• **Task requirements**
Copy every line of the data exactly, keeping out any picture.

• **Source records**
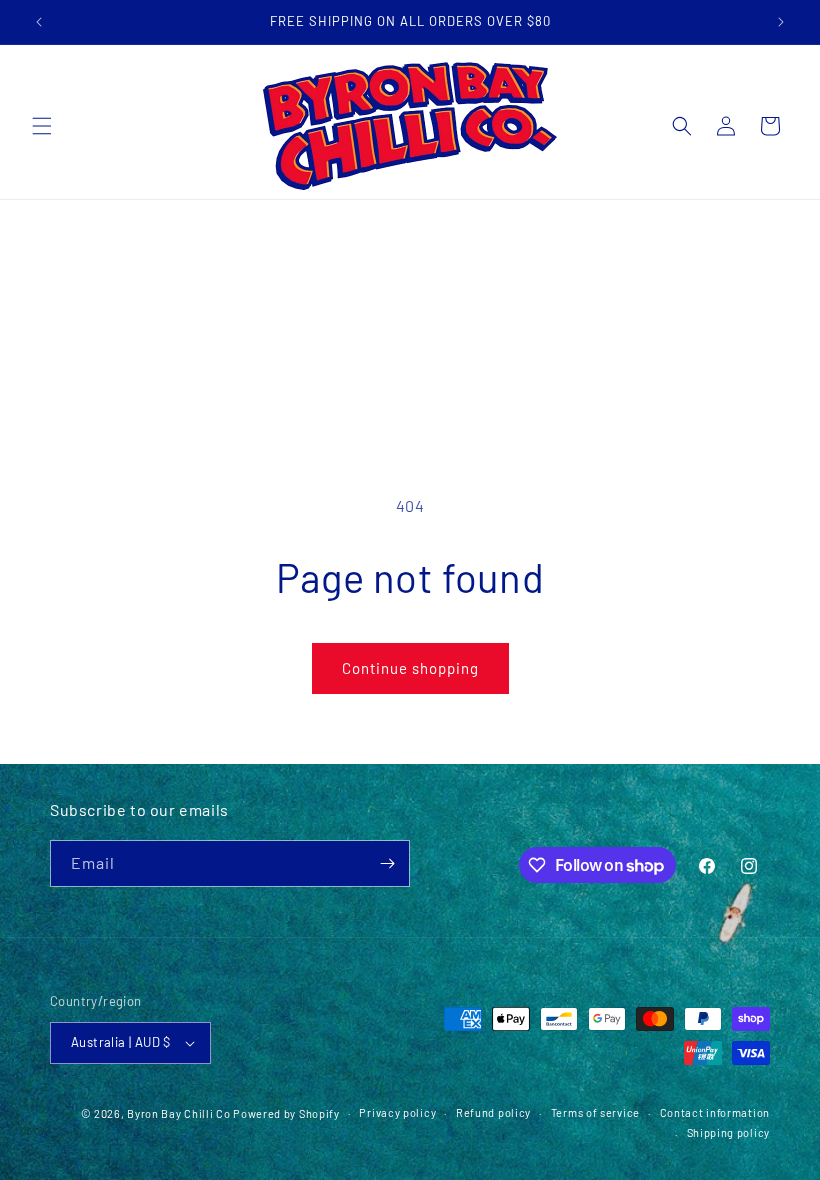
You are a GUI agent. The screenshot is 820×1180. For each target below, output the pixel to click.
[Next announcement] (781, 22)
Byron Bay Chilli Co (178, 1113)
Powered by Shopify (286, 1113)
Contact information (715, 1112)
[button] (42, 126)
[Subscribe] (387, 863)
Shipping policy (729, 1132)
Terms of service (595, 1112)
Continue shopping (410, 668)
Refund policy (493, 1112)
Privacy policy (397, 1112)
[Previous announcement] (39, 22)
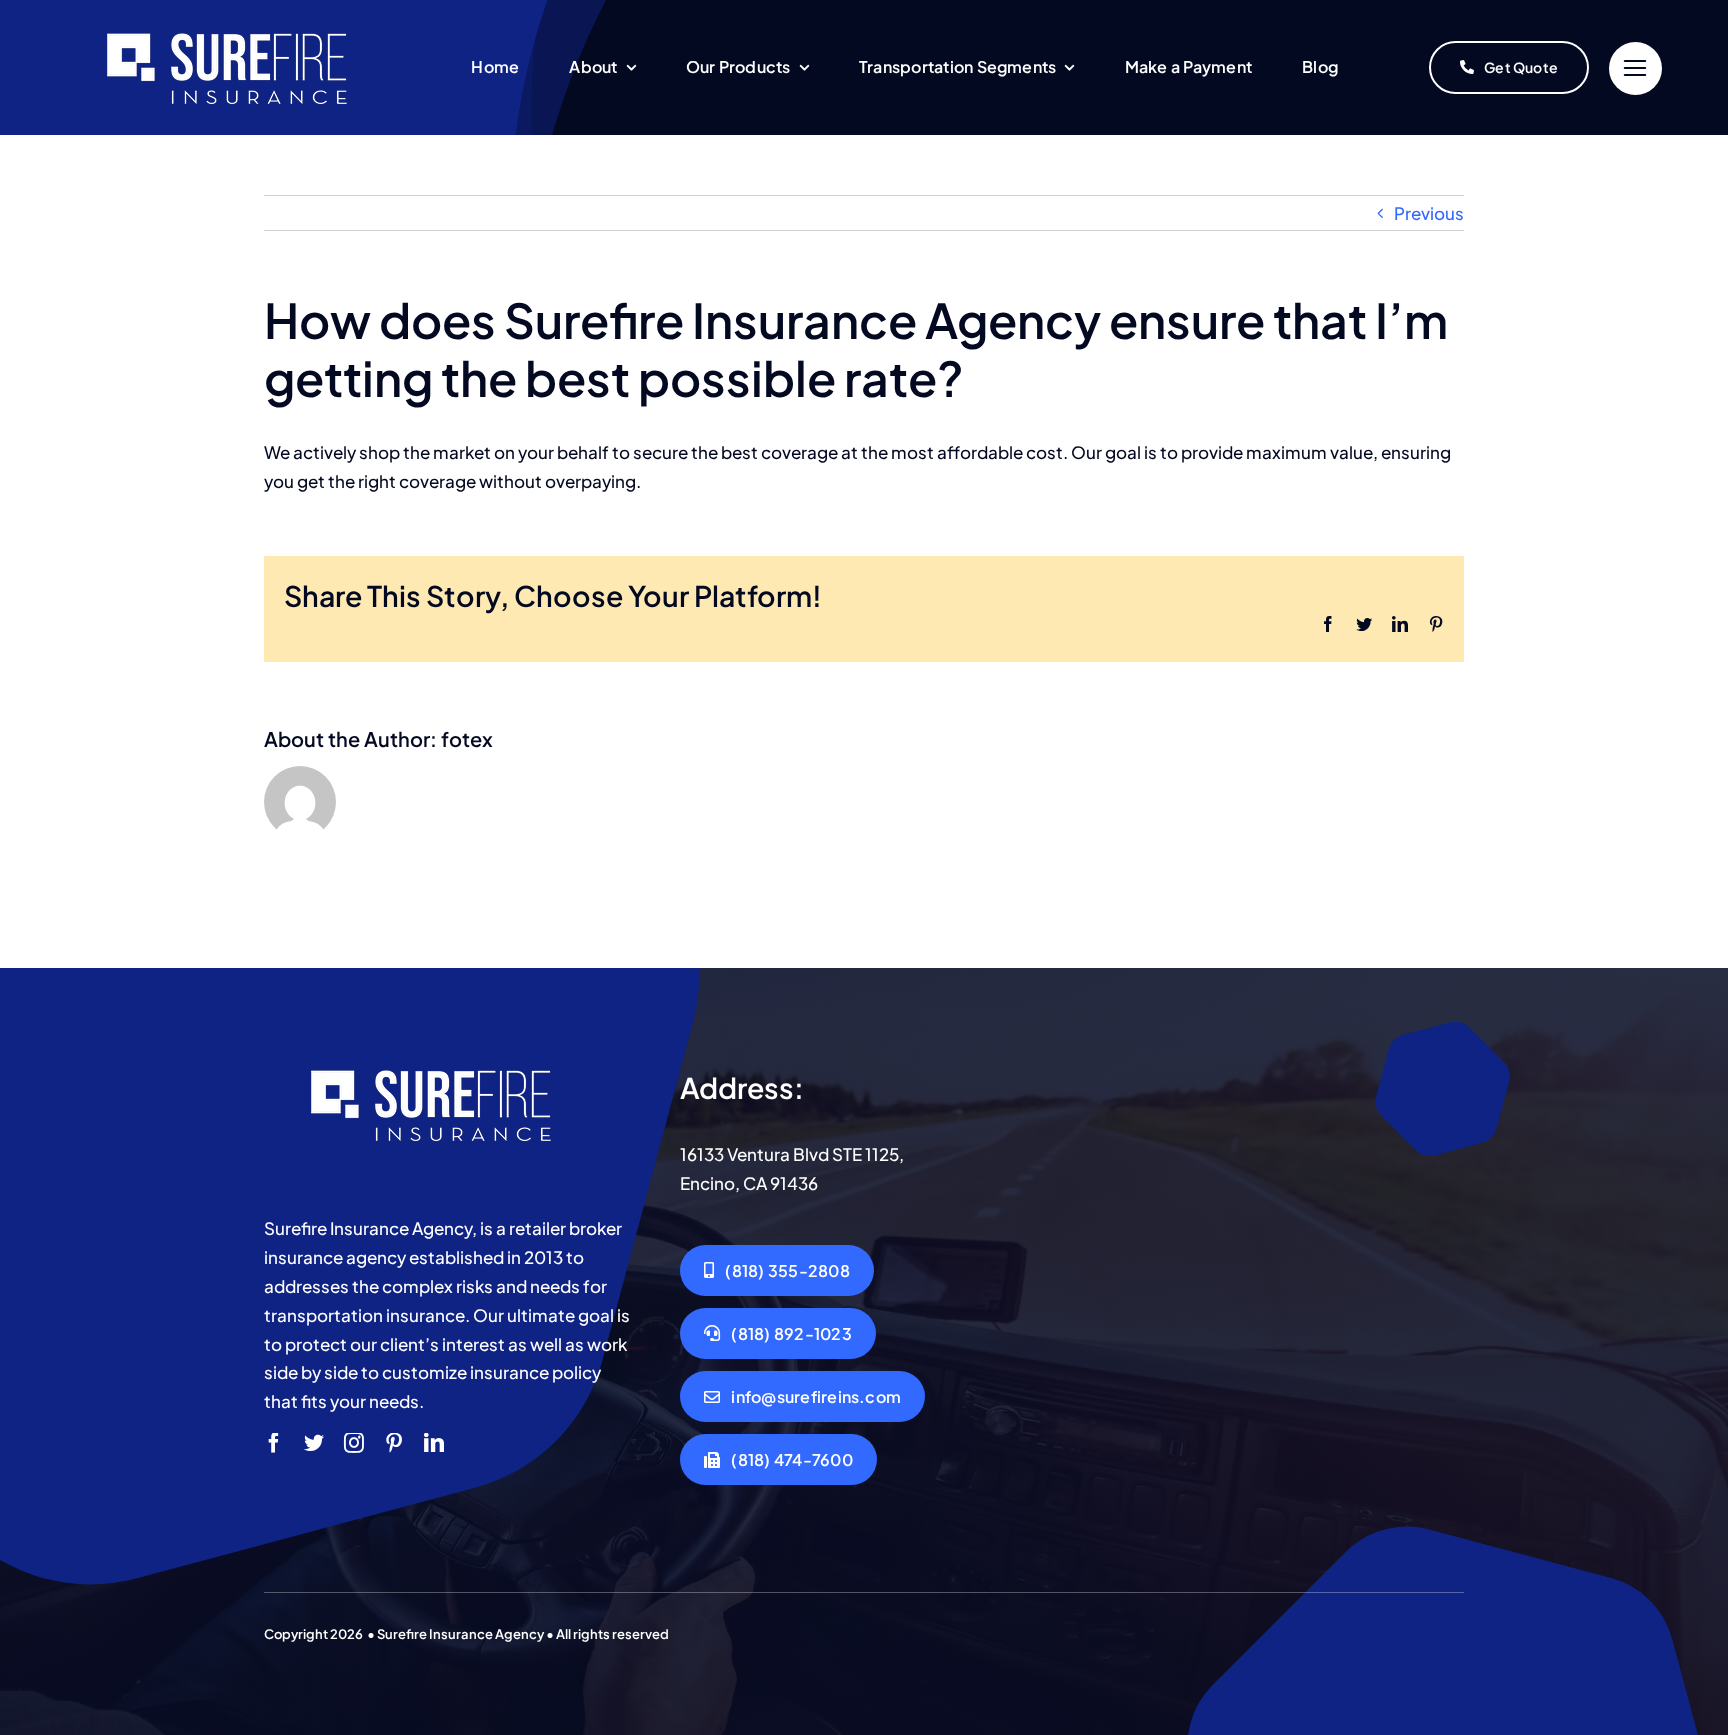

• **Expected output**
You are a GUI agent. The screenshot is 820×1180. For each target below, output the pixel to click.
[Next announcement] (781, 22)
Byron Bay Chilli Co (178, 1113)
Powered by Shopify (286, 1113)
Contact information (715, 1112)
[button] (42, 126)
[Subscribe] (387, 863)
Shipping policy (729, 1132)
Terms of service (595, 1112)
Continue shopping (410, 668)
Refund policy (493, 1112)
Privacy policy (397, 1112)
[Previous announcement] (39, 22)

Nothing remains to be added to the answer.